Iraq created its own little "AWACS," which it called the Adnan (after Saddam's brother-in-law/cousin/foster brother Adnan Khairullah, who died in a helicopter "accident" which many think was deliberate). It was a Soviet hull with a French radar, but nowhere nearly as capable as the U.S. AWACS or the Soviet Mainstay. The two known Iraqi Adnans flew to Iran during the war, and are believed to be there still. Even if Iran could use them, they are far inferior to a Soviet Mainstay, which comes close to matching American-built AWACS.
Furthermore, Iranian attack aircraft and Mainstays based in the far northeast of Iran, in Khorasan at Mashhad and other air bases in the area, would be outside the unrefueled attack range of U.S. carrier-based aircraft operating from the Gulf or all but the longest-range ground-based aircraft operating from Saudi Arabia or Turkey.
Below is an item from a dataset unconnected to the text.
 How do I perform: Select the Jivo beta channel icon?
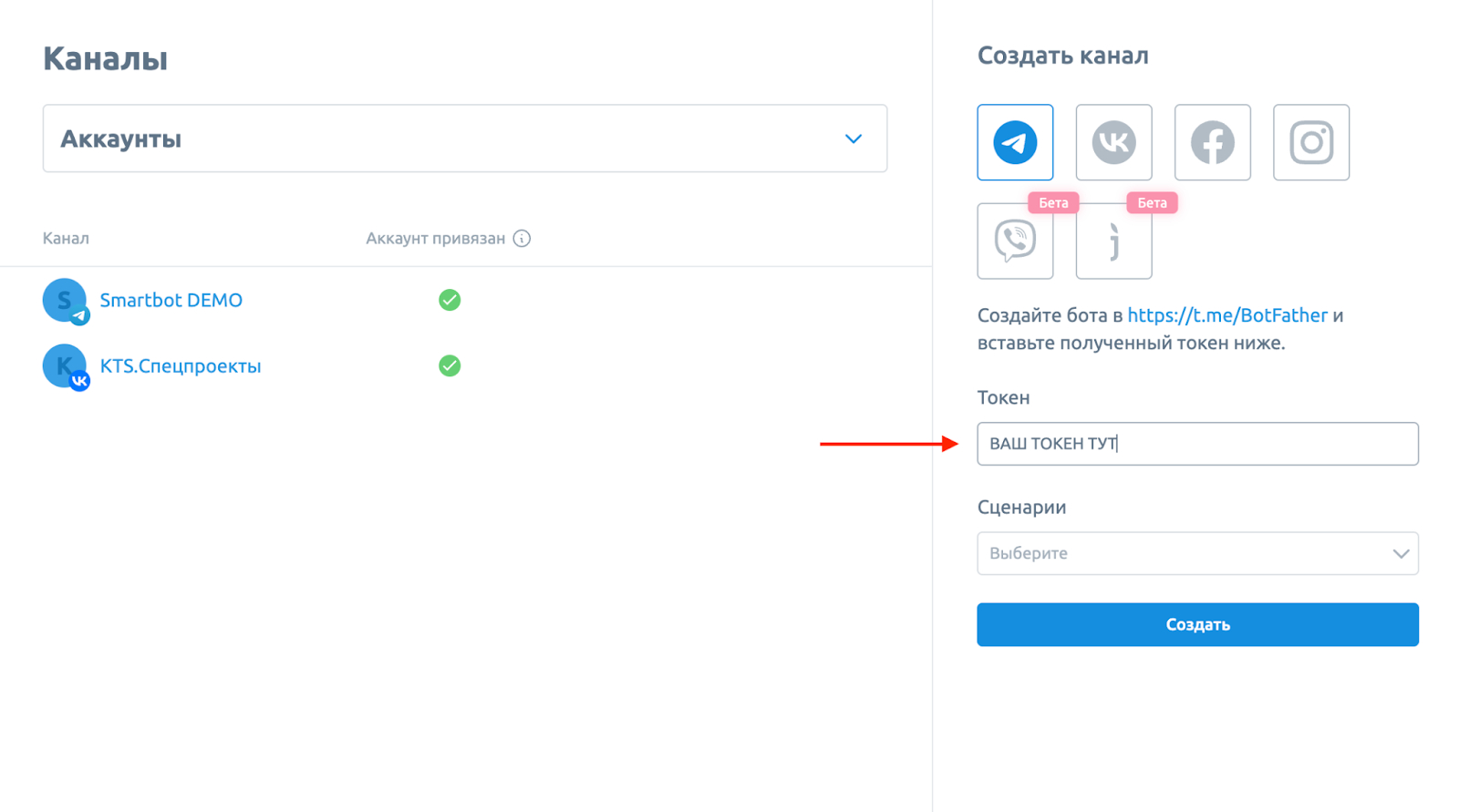point(1113,241)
Add to this those submarines being acquired from the former Soviet Union, which would give Iran a limited but real ability to sink enemy vessels. The Gulf is probably too shallow for serious submarine operations, but they could operate effectively outside the Strait of Hormuz.
Combine what we have said here with what we discussed a couple of columns back, namely the big Victory 3 amphibious exercise which Iran held in late April and early May, and an alarming pattern emerges. In those exercises, Iran practiced landing marines on hostile beaches and denying the Strait of Hormuz to an imagined enemy.
Adding it Up
And add, as well, the fact that Iran reportedly began moving non-Iranians off Abu Musa Island in the Gulf, which Iran occupied some years ago and whose oil revenues it divides with Sharjah in the UAE. It appears Iran plans to do something military on Abu Musa it doesn't want non-Iranians to see. All together, it looks as if Iran is seeking the military capability to control the Gulf and deny its waters to any enemy it chooses.
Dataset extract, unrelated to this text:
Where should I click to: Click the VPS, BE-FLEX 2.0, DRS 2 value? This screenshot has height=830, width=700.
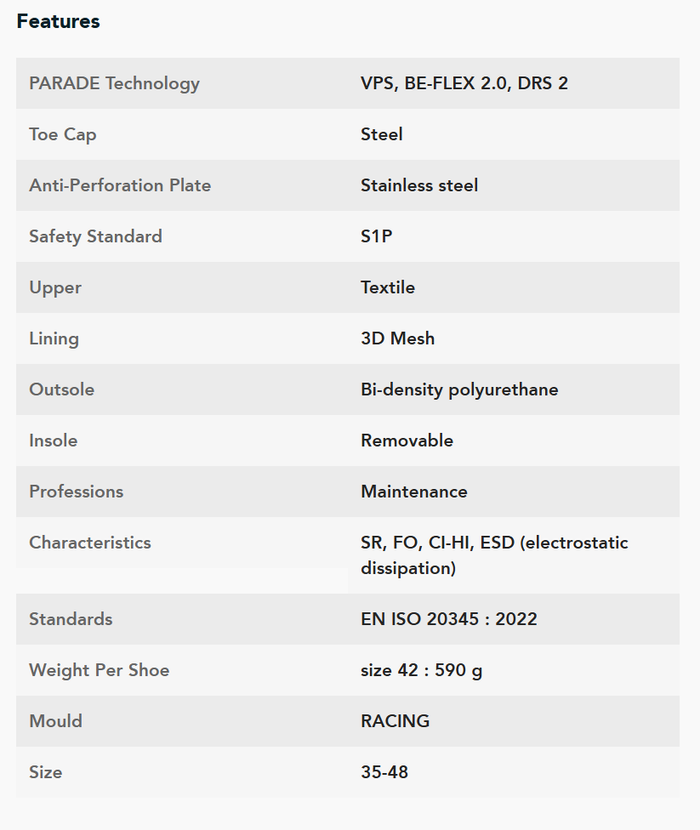464,83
Why? Perhaps because Iran is the largest of the Gulf countries. By sometime early in the next century the population of Iran, now somewhere around 60 million people, will reach 100 million. Iraq, the second largest Gulf power, has 16 to 17 million people at most. Iran's ideology of Islamic revolution has been periodically expansionist, although it is true that the major war it fought with Iraq was started by Iraq's Saddam Hussain.
The Gulf is not Iran's only area of possible expansionist design: Azerbaijan, Turkmenistan, and other parts of the former Soviet Union are also potential areas of Iranian influence. But its military buildup seems designed to deny Gulf waters to shipping.
Why would Iran want to do that? To protect Iranian military operations on Gulf shores is the only logical answer. When it practiced landing marines on hostile shores in April and May, whose hostile shores did it have in mind? Hardly Turkmenistan's.
As Operation Southern Watch makes sure that what remains of the Iraqi air force does not operate over southern Iraq, Iran-which has most of the best aircraft in the former Iraqi air force as "guests" at its airports-is rapidly buying bombers, early warning aircraft and submarines. If Iran eventually decides to confront the West or its Arab neighbors, it will not be as easily contained as was Iraq.